_What to work on_
Further down are entries; set down exactly and only the lines from the one with "This screenshot has height=566, width=857." up to and including the one with "Screen dimensions: 992x602", dropping each picture.

** Extracted material follows **

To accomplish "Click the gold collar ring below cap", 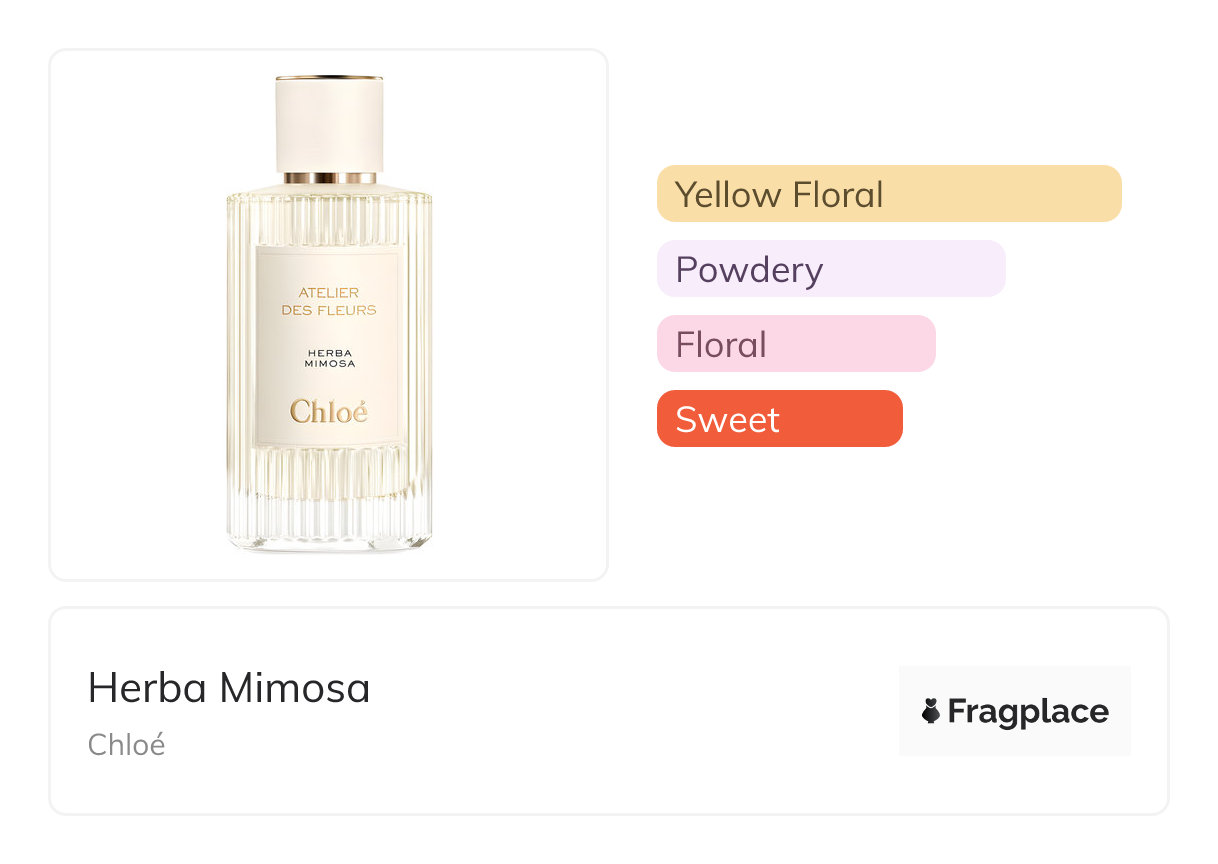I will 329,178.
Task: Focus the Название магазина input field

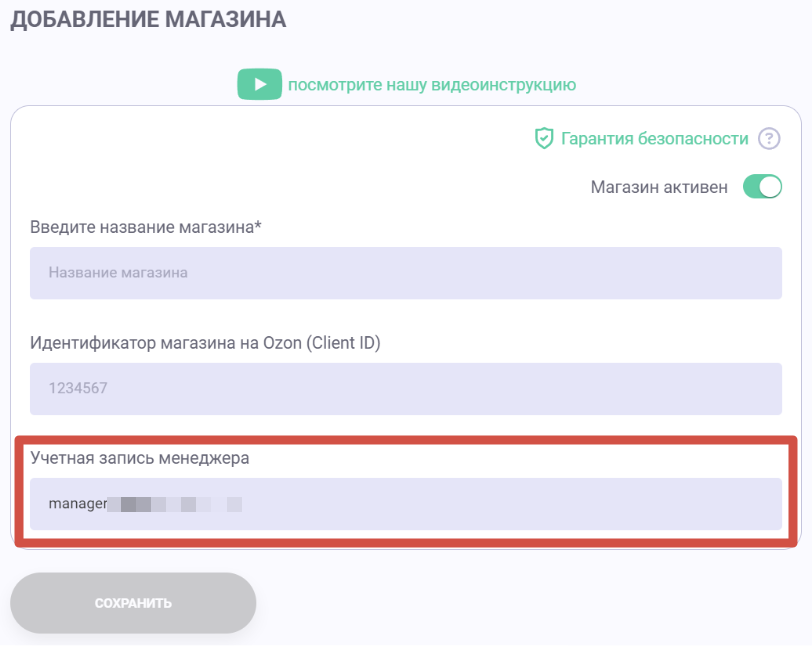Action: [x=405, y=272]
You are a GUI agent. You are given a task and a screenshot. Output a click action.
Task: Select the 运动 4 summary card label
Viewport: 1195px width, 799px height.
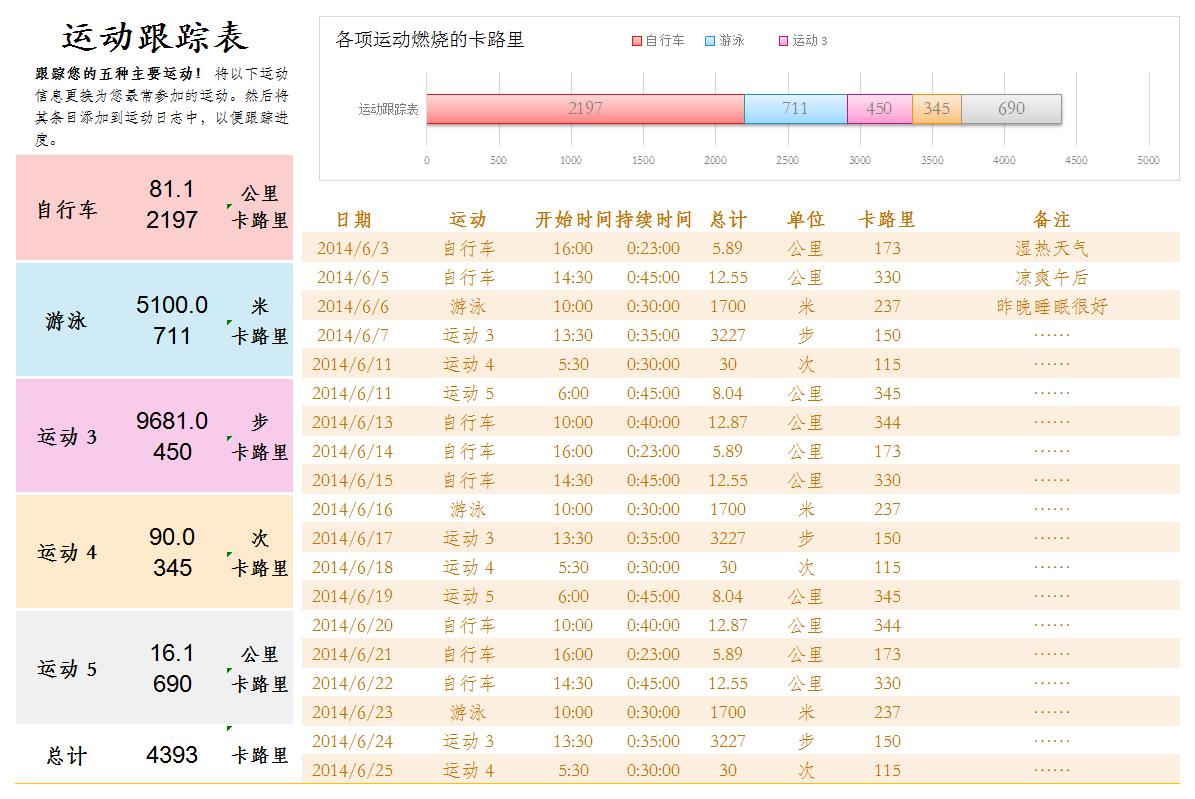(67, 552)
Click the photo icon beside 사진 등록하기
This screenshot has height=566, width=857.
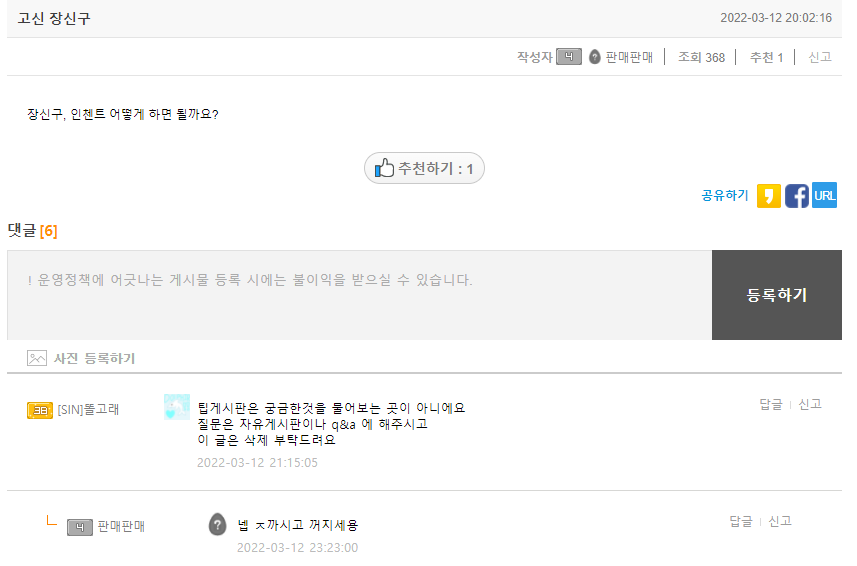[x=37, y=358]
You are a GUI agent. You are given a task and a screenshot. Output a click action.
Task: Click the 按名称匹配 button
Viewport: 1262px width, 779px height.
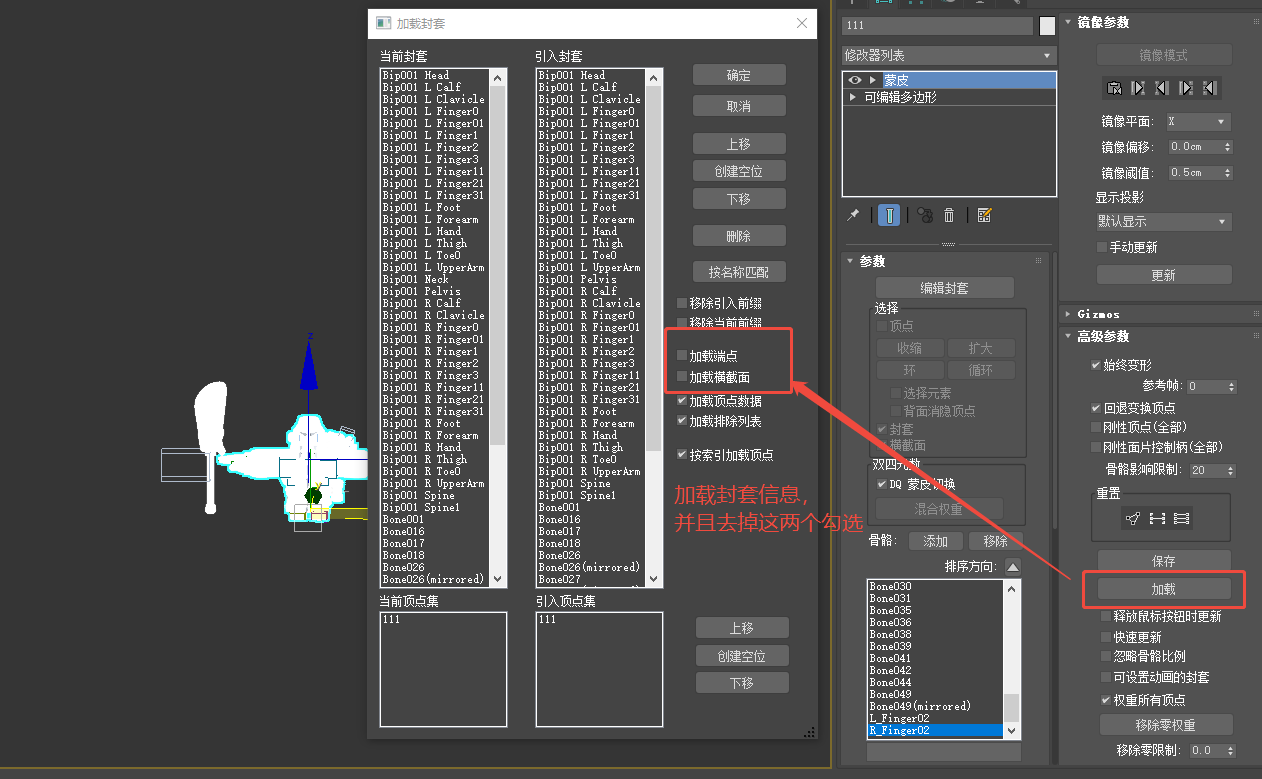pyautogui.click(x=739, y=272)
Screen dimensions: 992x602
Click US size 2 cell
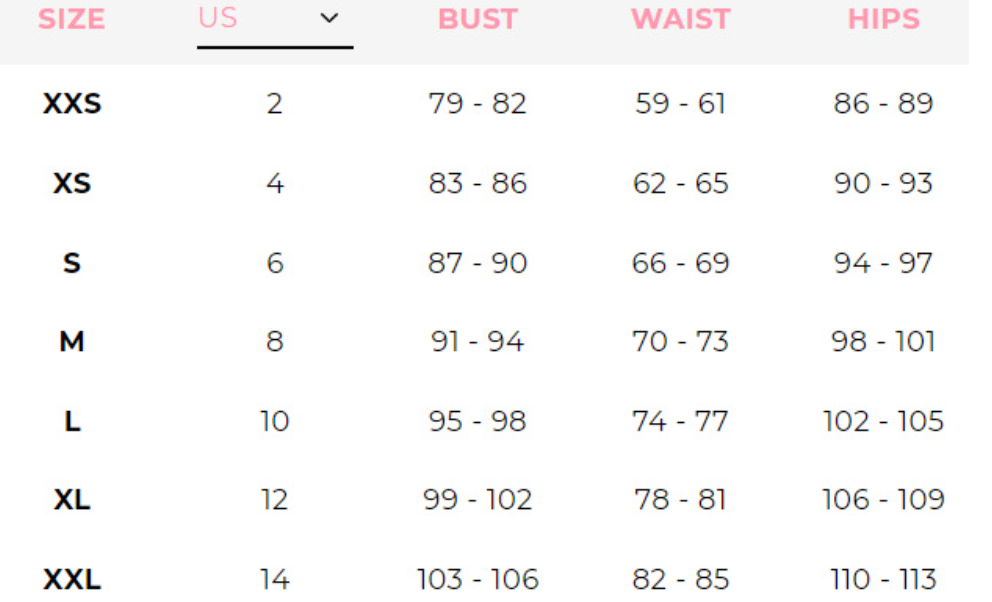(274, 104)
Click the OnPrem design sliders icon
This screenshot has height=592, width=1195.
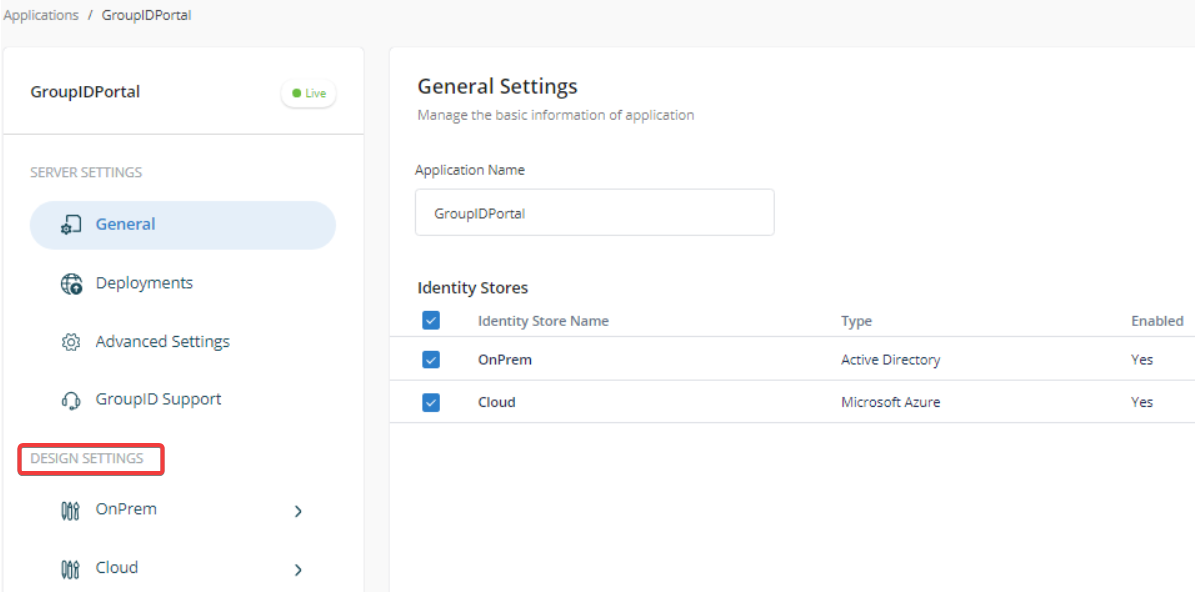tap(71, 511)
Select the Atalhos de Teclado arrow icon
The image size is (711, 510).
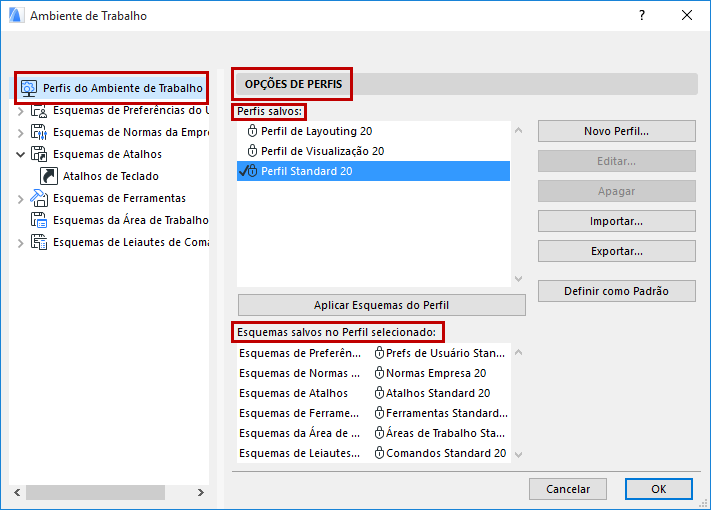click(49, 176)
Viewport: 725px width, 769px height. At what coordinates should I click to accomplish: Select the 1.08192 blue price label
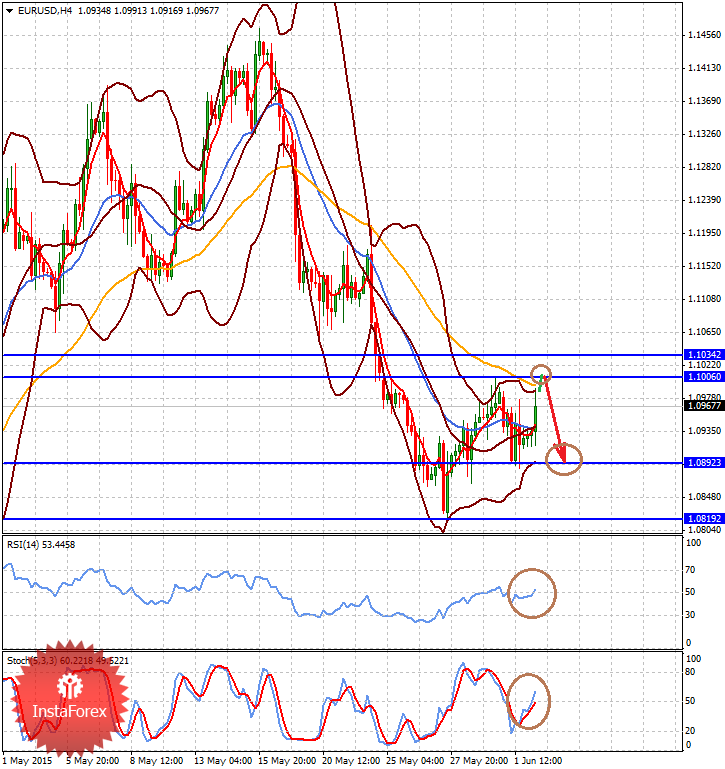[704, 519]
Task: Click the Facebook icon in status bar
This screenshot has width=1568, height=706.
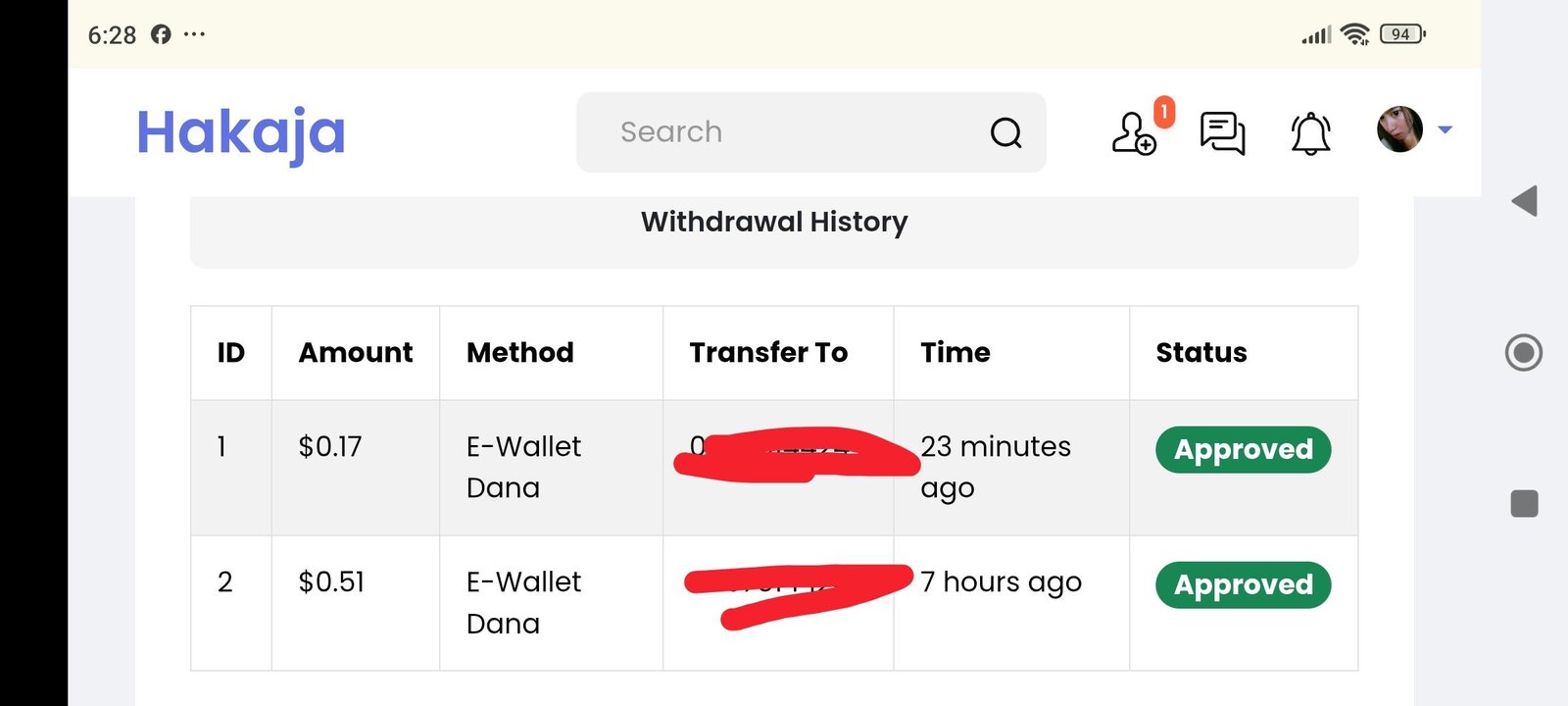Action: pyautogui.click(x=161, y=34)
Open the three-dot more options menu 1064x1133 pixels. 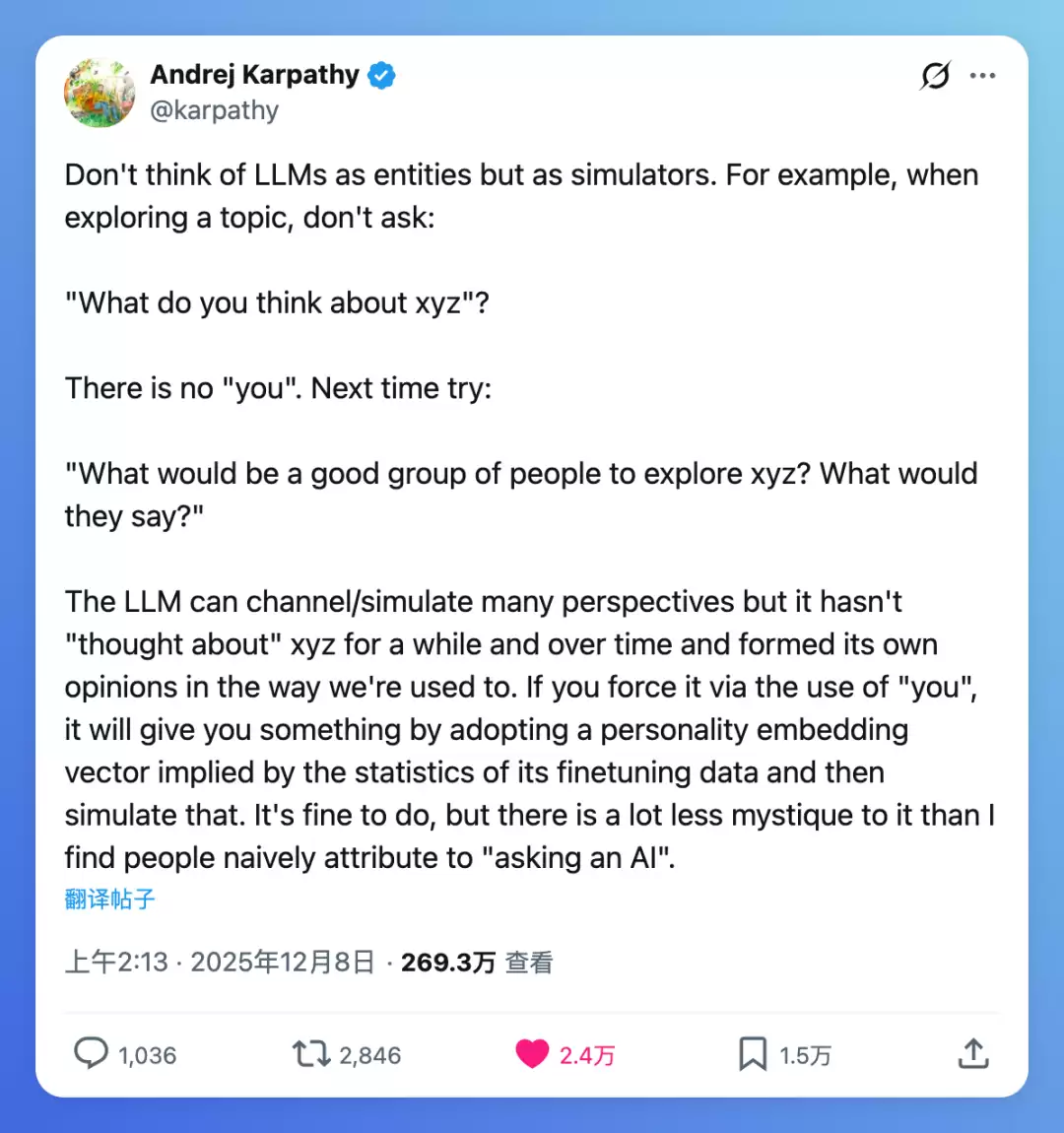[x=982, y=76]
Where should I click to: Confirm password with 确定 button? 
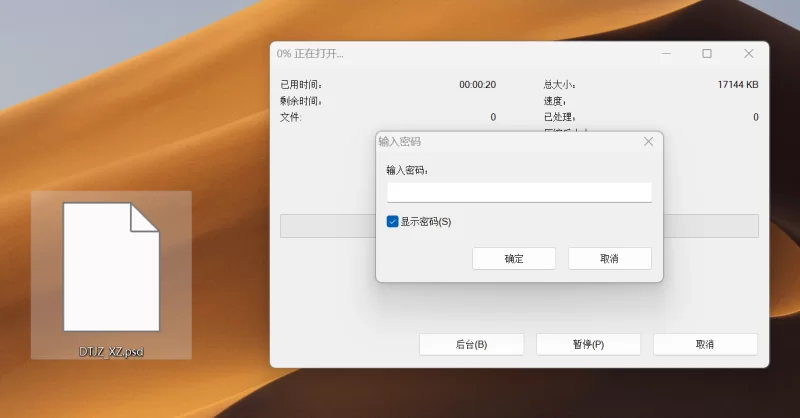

** End of Extracted material **

_Solved problem_
This screenshot has height=566, width=857.
[x=37, y=358]
You are a GUI agent. You are given a task and a screenshot. Output a click action.
Task: Click the 按名称匹配 button
Viewport: 1262px width, 779px height.
pyautogui.click(x=739, y=272)
Screen dimensions: 992x602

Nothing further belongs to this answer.